One tune heard during the USA Network special, falling into the latter category, was “Blue Eyes Crying in the Rain,” a song penned by songwriter-publisher Fred Rose in the Forties and previously performed by Hank Williams and Roy Acuff. Three decades later, the mournful ballad would become a signature tune for Nelson when he recorded it for his 1975 concept LP, Red Headed Stranger.
Introduced by Nelson’s longtime friend (and fellow songwriting legend) Kris Kristofferson, one of the most affecting performances of the special was country-pop superstar Shania Twain’s rendition of “Blue Eyes,” which the casually attired Canadian – in jeans, a cap and Willie T-shirt – performed while seated next to Nelson, who was standing and playing Trigger, his trusty vintage guitar. In addition to his distinctive jazz-inspired picking, Nelson adds harmony vocals to Twain’s reverent and expressive performance of the song, which became his first Number One country hit as an artist in October 1975.

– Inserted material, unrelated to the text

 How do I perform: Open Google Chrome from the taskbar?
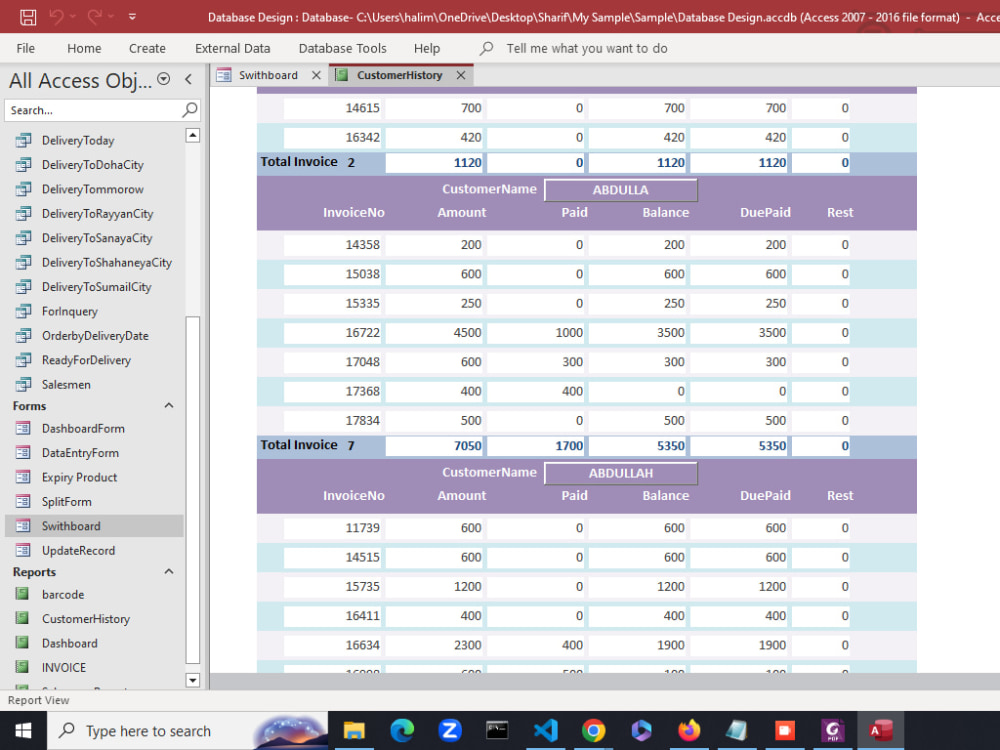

Twain, who will celebrate her 51st birthday on August 28th, was riding high on the country and pop charts at the time this special was recorded. Up!, her fourth studio LP and third consecutive album to sell more than 10 million copies, was her first to be released in three separate versions for the pop, country and world-music markets. As a bonus during the TV taping, Twain and Nelson teamed for an exuberant performance of one of the singles from Up!, “Forever and for Always,” which (minus Nelson’s contributions) would go on to become a huge crossover hit in the U.S., and a Top Ten single in Twain’s native land, the U.K., Austria, Germany, Ireland and Romania.